Seu toque foi tão delicado que fez meu corpo estremecer.

– Machucou? – Falou baixo, e eu sorri. Neguei com a cabeça, e ela soltou meu rosto. Meu sorriso se desmanchou, e logo voltei a sentir as dores. – Quem fez isso com você? – Ela deu as costas e entrou no quarto, prendendo os cabelos em um rabo de cavalo. Estava com uma blusa folgada branca, short jeans curto e as rasteiras pretas que ela sempre usou. O seu quarto era parecido com o meu. A diferença era que ao invés de uma cama de casal, eram duas de solteiro. Terminou com o cabelo e foi em direção a uma mala rosa e grande que estava entre as duas camas.
– Senta aí. – Ela disse, depois pigarreou. Sua voz já não soava tão preocupada como antes. Me sentei, e a observei mexer em suas coisas. Pegou uma maletinha branca, e parou em minha frente. A cama era bem alta, o que fazia ela parecer mais baixinha do que o normal. Tentei não sorrir, mas não consegui.
– Olha, aqui dentro tem coisas de primeiros-socorros. Aquilo de gaze, esparadrapo, e todas aquelas merdas que você está precisando.
– Obrigado. – Falei, rindo.
– Mas, eu só vou te dar essas coisas, se você me disser o que aconteceu com você.
– Ah, eu caí... – Menti, e ela revirou os olhos.
– Não falo só disso. Desse seu estado. O que deu em você hoje de manhã? – Ela empurrou meu ombro e eu contraí meu abdômen.
– Ai... – Murmurei.
– Ai, meu Deus, desculpa.
– Tudo bem...
– Tudo bem? – Ela voltou a falar com raiva – Tudo bem o caralho! Como você pode falar aquelas coisas de mim? Meu Deus, você tava com merda na cabeça?
– Olha... – Respirei fundo e continuei – Eu vim aqui exatamente pra te pedir desculpas. – Ela ainda estava em minha frente. Colocou a bolsinha do meu lado, e cruzou os braços.
– Eu sei que fui um idiota. Nunca na minha vida eu devia ter falado aquelas coisas de você. Hoje... no torneio, eu lembrei de tudo. Eu só lembrei das coisas conforme o tempo foi passando. E eu te juro, não consegui sequer subir na prancha. Tudo que eu senti foi, sei lá, vergonha.
– Hm...
– E uma bela de uma ressaca também.
– Então você bebeu. – Ela disse, pegando a bolsa e tirando um spray de dentro. Alice o borrifou e eu fiz careta.
– Sim... – Senti o algodão na minha sobrancelha, depois na minha bochecha.
– E posso imaginar que fumou também. – Colocou gaze nos ferimentos e prendeu com esparadrapo. Fiquei calado, e ela sorriu como se soubesse exatamente o que aconteceu. – Você tem que aprender a controlar suas vontades.

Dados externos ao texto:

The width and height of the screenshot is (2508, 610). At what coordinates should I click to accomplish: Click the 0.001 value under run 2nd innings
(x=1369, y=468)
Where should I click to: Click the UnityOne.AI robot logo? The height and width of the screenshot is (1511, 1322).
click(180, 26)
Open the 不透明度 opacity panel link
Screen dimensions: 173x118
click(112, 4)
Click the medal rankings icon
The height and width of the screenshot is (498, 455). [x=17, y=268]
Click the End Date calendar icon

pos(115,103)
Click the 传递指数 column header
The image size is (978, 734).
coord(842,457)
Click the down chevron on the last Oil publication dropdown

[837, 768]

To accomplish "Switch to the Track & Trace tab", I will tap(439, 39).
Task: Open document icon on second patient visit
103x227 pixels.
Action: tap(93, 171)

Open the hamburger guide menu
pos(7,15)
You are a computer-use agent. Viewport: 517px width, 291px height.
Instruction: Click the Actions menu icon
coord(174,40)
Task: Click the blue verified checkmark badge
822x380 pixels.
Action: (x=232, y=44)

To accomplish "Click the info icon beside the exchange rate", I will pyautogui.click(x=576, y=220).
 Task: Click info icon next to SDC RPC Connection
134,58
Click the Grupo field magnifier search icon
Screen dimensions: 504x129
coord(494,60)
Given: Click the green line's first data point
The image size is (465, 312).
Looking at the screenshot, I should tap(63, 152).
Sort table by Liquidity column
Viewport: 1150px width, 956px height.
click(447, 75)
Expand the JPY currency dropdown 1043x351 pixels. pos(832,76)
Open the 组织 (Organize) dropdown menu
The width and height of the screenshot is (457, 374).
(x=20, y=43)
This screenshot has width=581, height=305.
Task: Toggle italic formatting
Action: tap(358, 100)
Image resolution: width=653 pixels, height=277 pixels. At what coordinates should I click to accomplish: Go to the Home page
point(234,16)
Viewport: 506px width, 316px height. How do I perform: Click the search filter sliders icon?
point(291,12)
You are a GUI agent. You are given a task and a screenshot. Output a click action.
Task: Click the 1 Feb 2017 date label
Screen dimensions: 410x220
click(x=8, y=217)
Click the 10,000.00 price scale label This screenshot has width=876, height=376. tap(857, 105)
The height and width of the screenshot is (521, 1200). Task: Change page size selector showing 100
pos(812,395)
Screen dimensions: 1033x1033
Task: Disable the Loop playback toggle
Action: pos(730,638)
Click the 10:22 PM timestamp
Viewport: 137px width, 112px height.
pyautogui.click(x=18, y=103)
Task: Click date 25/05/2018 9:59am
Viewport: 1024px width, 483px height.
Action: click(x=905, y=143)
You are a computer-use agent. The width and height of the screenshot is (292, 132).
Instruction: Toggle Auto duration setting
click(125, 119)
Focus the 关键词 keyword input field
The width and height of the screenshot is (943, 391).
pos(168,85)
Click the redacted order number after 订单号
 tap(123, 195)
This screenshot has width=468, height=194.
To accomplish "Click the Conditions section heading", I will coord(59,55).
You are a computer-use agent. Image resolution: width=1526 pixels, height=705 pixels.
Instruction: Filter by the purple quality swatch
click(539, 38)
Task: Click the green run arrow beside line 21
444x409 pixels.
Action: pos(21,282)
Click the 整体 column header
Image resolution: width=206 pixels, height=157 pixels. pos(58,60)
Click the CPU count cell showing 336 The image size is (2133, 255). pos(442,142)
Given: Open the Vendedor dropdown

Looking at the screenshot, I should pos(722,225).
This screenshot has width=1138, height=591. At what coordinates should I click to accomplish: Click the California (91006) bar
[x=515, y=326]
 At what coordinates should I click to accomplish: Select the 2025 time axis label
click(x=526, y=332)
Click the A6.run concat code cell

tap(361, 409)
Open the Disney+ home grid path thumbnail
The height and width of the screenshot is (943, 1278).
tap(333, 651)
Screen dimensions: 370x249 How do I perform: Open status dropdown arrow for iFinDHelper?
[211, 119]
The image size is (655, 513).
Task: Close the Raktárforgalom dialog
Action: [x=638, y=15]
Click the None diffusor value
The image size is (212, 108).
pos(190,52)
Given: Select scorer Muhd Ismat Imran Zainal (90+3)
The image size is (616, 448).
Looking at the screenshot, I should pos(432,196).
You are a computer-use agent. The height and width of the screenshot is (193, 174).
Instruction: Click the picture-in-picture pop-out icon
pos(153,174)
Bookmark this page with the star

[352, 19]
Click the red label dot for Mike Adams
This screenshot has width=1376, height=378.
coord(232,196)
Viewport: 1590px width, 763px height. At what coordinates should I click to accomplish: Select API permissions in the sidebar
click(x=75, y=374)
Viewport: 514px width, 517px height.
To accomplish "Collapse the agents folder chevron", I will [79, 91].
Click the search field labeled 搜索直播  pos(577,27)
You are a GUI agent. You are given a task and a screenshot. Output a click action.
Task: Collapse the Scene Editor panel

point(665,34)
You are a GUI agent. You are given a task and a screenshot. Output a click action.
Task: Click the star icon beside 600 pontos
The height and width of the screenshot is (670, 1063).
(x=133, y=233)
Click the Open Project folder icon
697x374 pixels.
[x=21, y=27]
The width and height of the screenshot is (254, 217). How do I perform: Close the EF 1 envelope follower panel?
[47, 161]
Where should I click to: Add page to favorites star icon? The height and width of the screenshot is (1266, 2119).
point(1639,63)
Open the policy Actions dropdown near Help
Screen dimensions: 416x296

Se ela soubesse o controle que eu estava tendo sobre mim para não agarra-la ali mesmo, ela não teria falado aquilo.

– Eu estava com raiva. – Tentei dar uma desculpa.
– E daí? Eu sinto raiva o tempo todo. Senti raiva hoje de manhã. E não fui pra boates beber e fumar pra aliviar.
– Não fez isso, mas fez outra coisa... – Sussurrei, e olhei pros meus dedos. Já estavam começando a ficar roxos.
– Que coisa? – Ela sentou do meu lado, e me fitou, curiosa.
– Nada não.
– Fala.
– Deixa pra lá. – E ela deixou mesmo. Uma das características mais fortes de Alice é que na segunda vez que você diz "deixa pra lá", ela deixa mesmo. Sempre duas vezes, sempre.
– E como foi que você conseguiu esses roxos no seu rosto, Lucas? – Sua voz doce voltou. Ela colocou uma mão na minha coxa e eu suspirei.
– Ah, eu arranjei briga com um cara numa boate. – Menti.
– Nossa... você é louco. – Ela riu, e eu ri junto com ela. Poderia ouvir aquilo pelo resto dia. Ou pelo resto da minha vida.